Email: casoly@pacbell.net

 

Carol Brendsel

Carol Brendsel recently moved to the upper Mimbres River Valley, a short way from the Continental Divide in southwestern New Mexico, but a long way from Santa Cruz, California, where she lived thirty-three years. She is a mother, a nurse, a midwife, and a poet at work on her first collection.

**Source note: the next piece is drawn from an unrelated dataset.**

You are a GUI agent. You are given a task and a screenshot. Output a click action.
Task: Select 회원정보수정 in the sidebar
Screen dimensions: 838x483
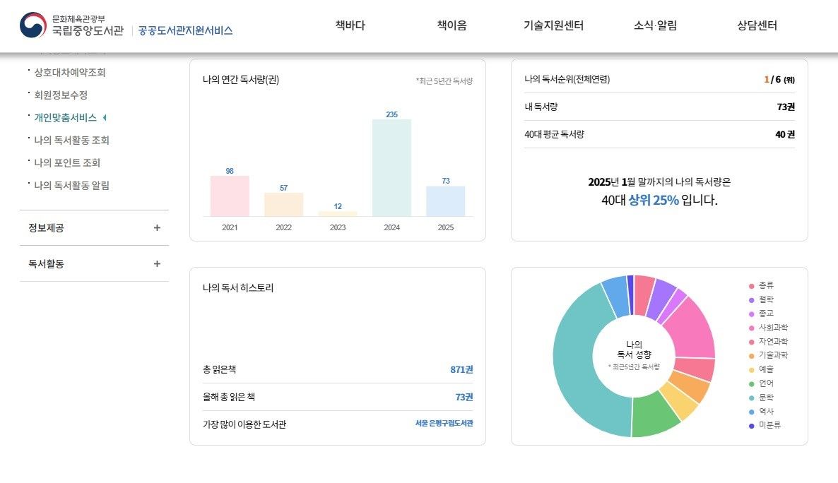[x=61, y=96]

Email: lightworker@gilanet.com

 

Amy MacLennan

Amy MacLennan, a Belmont resident, has been published in Cimmaron Review, Folio, Reed Magazine, SF Station Literary Arts, Rattle, South Dakota Review, Wisconsin Review, SLANT and Confluence. One of her poems was included in So Luminous the Wildflowers: An Anthology of California Poets (Tebot Bach), and she has work forthcoming in Red Wheelbarrow

Website: http://www.saturdaypoets.org
Email: amaclennan@earthlink.net

 

Artist

Dawn Price

Dawn Price is a Texas artist who says she finds inspiration for her paintings in everything from dream images to a fragment of a song to shadows on a wall. Her work has been displayed at numerous galleries, art fairs, and businesses, as well as online.